"Es gibt Entwicklungen in der Türkei, die uns zutiefst beunruhigen, wie etwa Einschränkungen bei der Pressefreiheit oder Missachtung von Menschen- und Minderheitsrechten oder der Umgang mit Parlamentariern", sagte von der Leyen der "Welt am Sonntag".

"Eine Partnerschaft muss aushalten, dass man Kritik aneinander übt und auch in der Lage ist, Meinungsunterschiede auszuhalten", hob die Ministerin hervor. Der türkische Präsident Recep Tayyip Erdogan
hatte am Dienstag die Reform zur Aufhebung der Immunität der türkischen Parlamentsabgeordneten in Kraft gesetzt, die die Volksvertretung Ende Mai beschlossen hatte. Die Aufhebung der Immunität ermöglicht die Strafverfolgung zahlreicher Abgeordneter, darunter dutzende Parlamentarier der Kurdenpartei HDP.

Die türkische Opposition sieht darin einen Versuch, sie mundtot zu machen, auch aus Berlin kam Kritik. Noch schwerer belastet wird das Verhältnis beider Länder durch die türkischen Reaktionen auf die Verabschiedung einer Armenien-Resolution durch den Bundestag. Erdogan warf deutschen Abgeordneten mit türkischen Wurzeln vor, ein
Sprachrohr der verbotenen Arbeiterpartei Kurdistans (PKK) zu sein und "verdorbenes Blut" zu haben.

Von der Leyen lobte in dem Interview allerdings, dass die Türkei drei Millionen Flüchtlinge aufgenommen habe: "Dafür hat das Land unsere ehrliche Anerkennung verdient." Die CDU-Politikerin räumte ein, dass Europa in der Flüchtlingskrise Fehler gemacht habe. "Dass uns die Flüchtlingskrise so kalt erwischt und erschüttert hat, haben wir Europäer ganz allein selbst zu verantworten", sagte sie der "WamS".
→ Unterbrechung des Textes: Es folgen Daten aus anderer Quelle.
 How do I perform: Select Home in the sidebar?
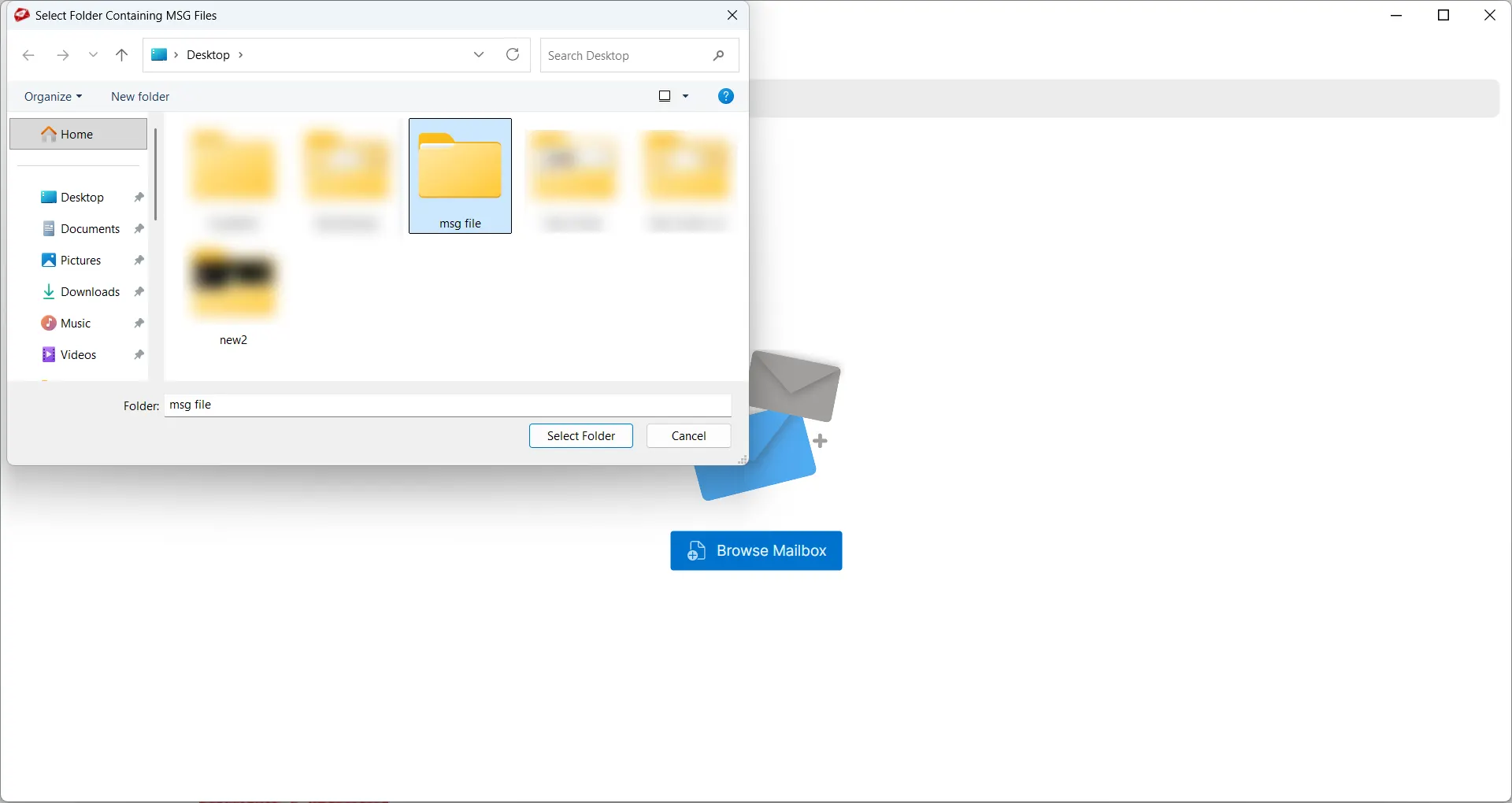point(76,134)
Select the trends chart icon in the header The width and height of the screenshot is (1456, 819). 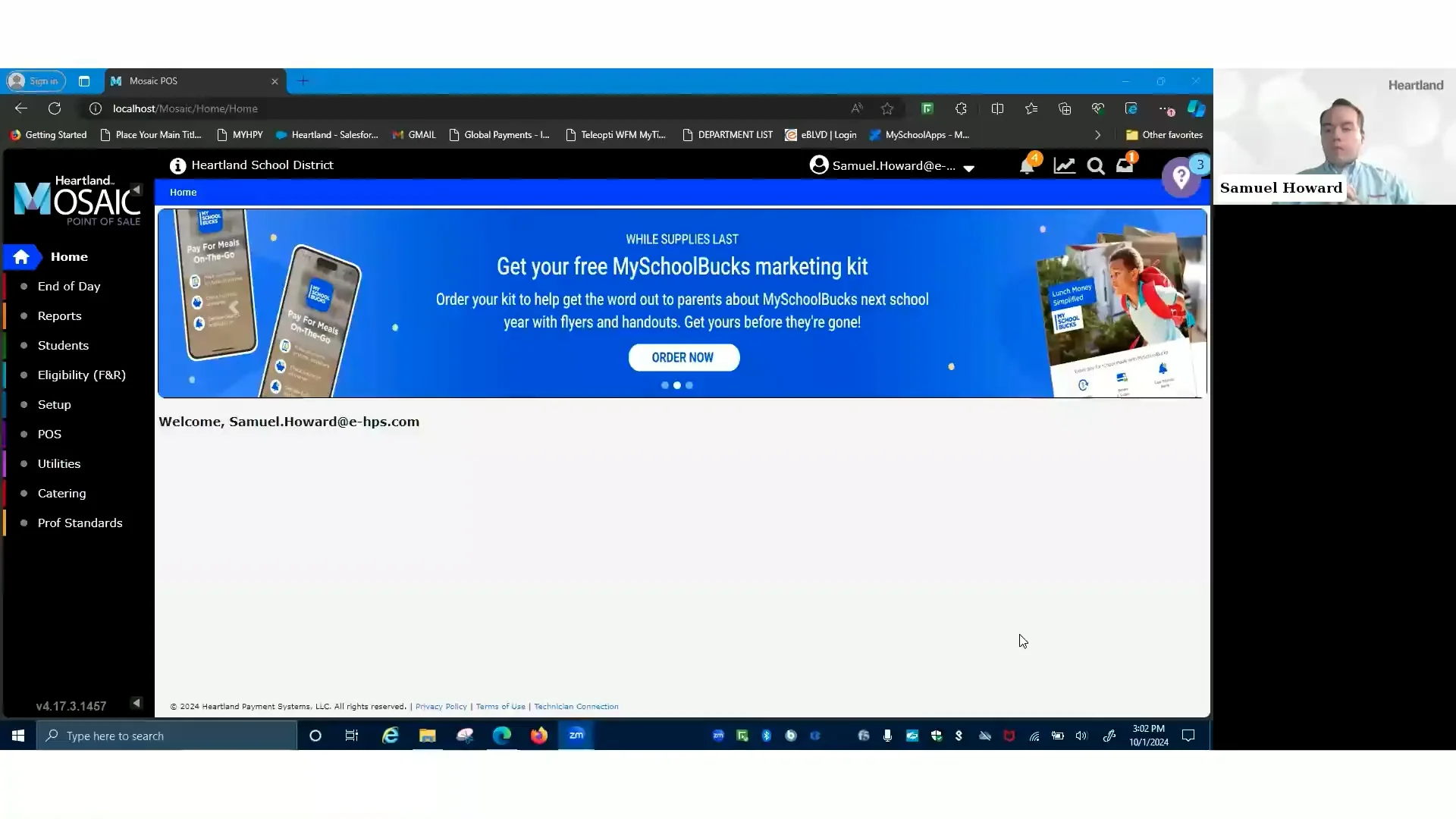[1064, 165]
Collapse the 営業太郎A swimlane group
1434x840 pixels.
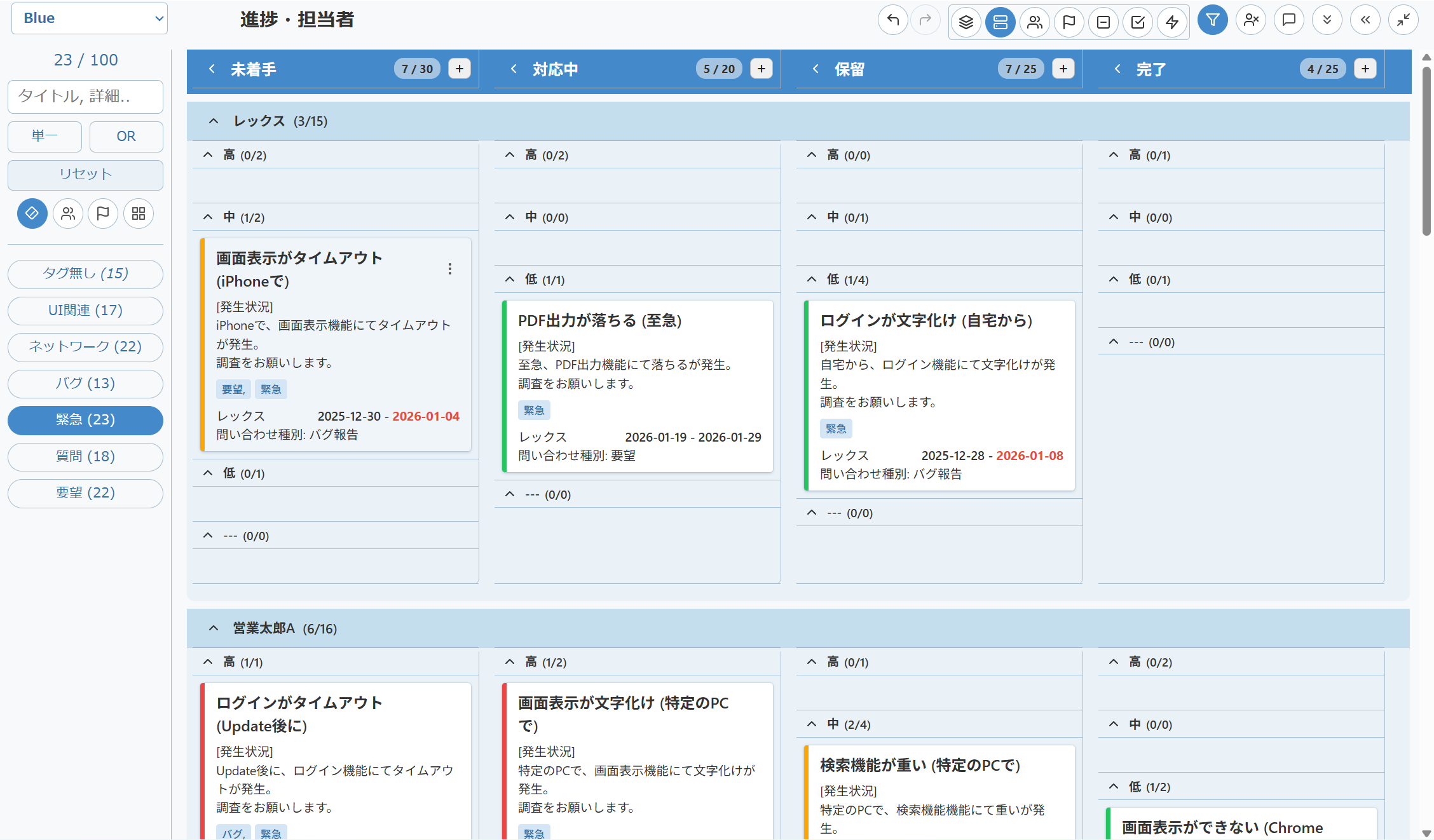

Die Europäer hätten den Schengen-Raum eingeführt und die Vorteile genossen, ohne über "die unangenehmen Seiten" zu sprechen: "Wer sichert wirksam die Außengrenze? Wie gehen wir mit illegalen Flüchtlingen um? Und wie verteilen wir Menschen mit Anspruch auf Asyl innerhalb Europas?" All diese Fragen seien ungeklärt geblieben, "weil es bequem war". Nun müsse dies unter großem Druck nachgeholt werden, sagte von der Leyen.